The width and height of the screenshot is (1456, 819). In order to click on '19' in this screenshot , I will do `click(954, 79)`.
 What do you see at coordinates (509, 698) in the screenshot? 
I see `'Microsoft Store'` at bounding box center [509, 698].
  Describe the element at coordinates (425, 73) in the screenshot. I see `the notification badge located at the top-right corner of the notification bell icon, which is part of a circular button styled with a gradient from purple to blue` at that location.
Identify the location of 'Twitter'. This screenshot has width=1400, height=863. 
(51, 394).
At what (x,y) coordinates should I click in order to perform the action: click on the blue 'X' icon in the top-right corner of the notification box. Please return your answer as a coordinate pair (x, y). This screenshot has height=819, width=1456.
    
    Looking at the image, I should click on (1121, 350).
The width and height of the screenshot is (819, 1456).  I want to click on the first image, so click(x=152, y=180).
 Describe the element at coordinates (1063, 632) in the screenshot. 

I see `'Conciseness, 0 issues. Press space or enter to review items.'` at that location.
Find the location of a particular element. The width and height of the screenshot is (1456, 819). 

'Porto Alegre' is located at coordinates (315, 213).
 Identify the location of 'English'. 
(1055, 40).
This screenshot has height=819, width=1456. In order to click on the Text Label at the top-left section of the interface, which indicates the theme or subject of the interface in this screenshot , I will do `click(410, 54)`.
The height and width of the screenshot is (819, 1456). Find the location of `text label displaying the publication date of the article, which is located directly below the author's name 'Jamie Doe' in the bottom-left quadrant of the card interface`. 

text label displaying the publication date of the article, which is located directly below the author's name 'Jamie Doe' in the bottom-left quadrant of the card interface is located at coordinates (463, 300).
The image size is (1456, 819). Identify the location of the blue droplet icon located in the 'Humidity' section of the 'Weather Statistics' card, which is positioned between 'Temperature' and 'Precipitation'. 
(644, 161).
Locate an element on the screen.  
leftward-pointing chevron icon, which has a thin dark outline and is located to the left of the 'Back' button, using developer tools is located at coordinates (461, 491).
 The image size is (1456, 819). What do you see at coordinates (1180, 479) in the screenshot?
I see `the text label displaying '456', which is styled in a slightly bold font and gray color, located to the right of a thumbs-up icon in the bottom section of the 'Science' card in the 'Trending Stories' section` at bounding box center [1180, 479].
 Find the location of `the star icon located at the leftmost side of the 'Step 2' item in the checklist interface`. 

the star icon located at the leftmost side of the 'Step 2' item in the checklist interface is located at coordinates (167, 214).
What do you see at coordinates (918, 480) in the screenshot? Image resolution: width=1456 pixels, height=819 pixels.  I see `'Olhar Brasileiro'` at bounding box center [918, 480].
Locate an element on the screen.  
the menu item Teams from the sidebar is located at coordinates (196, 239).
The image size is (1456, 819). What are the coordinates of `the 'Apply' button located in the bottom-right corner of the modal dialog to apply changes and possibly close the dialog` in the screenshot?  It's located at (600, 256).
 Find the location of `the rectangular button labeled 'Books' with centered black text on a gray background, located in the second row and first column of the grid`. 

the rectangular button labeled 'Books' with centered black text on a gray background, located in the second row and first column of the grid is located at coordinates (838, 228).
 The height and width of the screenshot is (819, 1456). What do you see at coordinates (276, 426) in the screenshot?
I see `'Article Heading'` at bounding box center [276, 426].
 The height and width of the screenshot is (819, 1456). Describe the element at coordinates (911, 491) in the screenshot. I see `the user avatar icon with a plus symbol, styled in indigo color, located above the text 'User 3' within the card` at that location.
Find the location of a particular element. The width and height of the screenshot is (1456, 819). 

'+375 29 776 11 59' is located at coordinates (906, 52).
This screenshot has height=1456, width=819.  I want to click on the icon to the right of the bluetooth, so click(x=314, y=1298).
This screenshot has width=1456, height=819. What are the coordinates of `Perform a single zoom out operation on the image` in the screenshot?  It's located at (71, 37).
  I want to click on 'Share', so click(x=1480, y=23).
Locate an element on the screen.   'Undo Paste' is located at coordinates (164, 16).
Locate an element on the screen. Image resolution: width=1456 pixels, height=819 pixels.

**EXERCISE DIRECTIONS**
Switch "Identify" to "Pinpoint" in all of the records above and reproduce them with everything else left as it is.

**EXERCISE SOLUTION**
The width and height of the screenshot is (1456, 819). In order to click on '19' in this screenshot , I will do `click(954, 79)`.
 What do you see at coordinates (509, 698) in the screenshot? 
I see `'Microsoft Store'` at bounding box center [509, 698].
  Describe the element at coordinates (425, 73) in the screenshot. I see `the notification badge located at the top-right corner of the notification bell icon, which is part of a circular button styled with a gradient from purple to blue` at that location.
Pinpoint the location of 'Twitter'. This screenshot has width=1400, height=863. 
(51, 394).
At what (x,y) coordinates should I click in order to perform the action: click on the blue 'X' icon in the top-right corner of the notification box. Please return your answer as a coordinate pair (x, y). This screenshot has height=819, width=1456.
    
    Looking at the image, I should click on (1121, 350).
The width and height of the screenshot is (819, 1456).  I want to click on the first image, so click(x=152, y=180).
 Describe the element at coordinates (1063, 632) in the screenshot. 

I see `'Conciseness, 0 issues. Press space or enter to review items.'` at that location.
Find the location of a particular element. The width and height of the screenshot is (1456, 819). 

'Porto Alegre' is located at coordinates (315, 213).
 Pinpoint the location of 'English'. 
(1055, 40).
This screenshot has height=819, width=1456. In order to click on the Text Label at the top-left section of the interface, which indicates the theme or subject of the interface in this screenshot , I will do `click(410, 54)`.
The height and width of the screenshot is (819, 1456). Find the location of `text label displaying the publication date of the article, which is located directly below the author's name 'Jamie Doe' in the bottom-left quadrant of the card interface`. 

text label displaying the publication date of the article, which is located directly below the author's name 'Jamie Doe' in the bottom-left quadrant of the card interface is located at coordinates (463, 300).
The image size is (1456, 819). Pinpoint the location of the blue droplet icon located in the 'Humidity' section of the 'Weather Statistics' card, which is positioned between 'Temperature' and 'Precipitation'. 
(644, 161).
Locate an element on the screen.  
leftward-pointing chevron icon, which has a thin dark outline and is located to the left of the 'Back' button, using developer tools is located at coordinates (461, 491).
 The image size is (1456, 819). What do you see at coordinates (1180, 479) in the screenshot?
I see `the text label displaying '456', which is styled in a slightly bold font and gray color, located to the right of a thumbs-up icon in the bottom section of the 'Science' card in the 'Trending Stories' section` at bounding box center [1180, 479].
 Find the location of `the star icon located at the leftmost side of the 'Step 2' item in the checklist interface`. 

the star icon located at the leftmost side of the 'Step 2' item in the checklist interface is located at coordinates (167, 214).
What do you see at coordinates (918, 480) in the screenshot? Image resolution: width=1456 pixels, height=819 pixels.  I see `'Olhar Brasileiro'` at bounding box center [918, 480].
Locate an element on the screen.  
the menu item Teams from the sidebar is located at coordinates (196, 239).
The image size is (1456, 819). What are the coordinates of `the 'Apply' button located in the bottom-right corner of the modal dialog to apply changes and possibly close the dialog` in the screenshot?  It's located at (600, 256).
 Find the location of `the rectangular button labeled 'Books' with centered black text on a gray background, located in the second row and first column of the grid`. 

the rectangular button labeled 'Books' with centered black text on a gray background, located in the second row and first column of the grid is located at coordinates (838, 228).
 The height and width of the screenshot is (819, 1456). What do you see at coordinates (276, 426) in the screenshot?
I see `'Article Heading'` at bounding box center [276, 426].
 The height and width of the screenshot is (819, 1456). Describe the element at coordinates (911, 491) in the screenshot. I see `the user avatar icon with a plus symbol, styled in indigo color, located above the text 'User 3' within the card` at that location.
Find the location of a particular element. The width and height of the screenshot is (1456, 819). 

'+375 29 776 11 59' is located at coordinates (906, 52).
This screenshot has height=1456, width=819.  I want to click on the icon to the right of the bluetooth, so click(x=314, y=1298).
This screenshot has width=1456, height=819. What are the coordinates of `Perform a single zoom out operation on the image` in the screenshot?  It's located at (71, 37).
  I want to click on 'Share', so click(x=1480, y=23).
Locate an element on the screen.   'Undo Paste' is located at coordinates (164, 16).
Locate an element on the screen. Image resolution: width=1456 pixels, height=819 pixels.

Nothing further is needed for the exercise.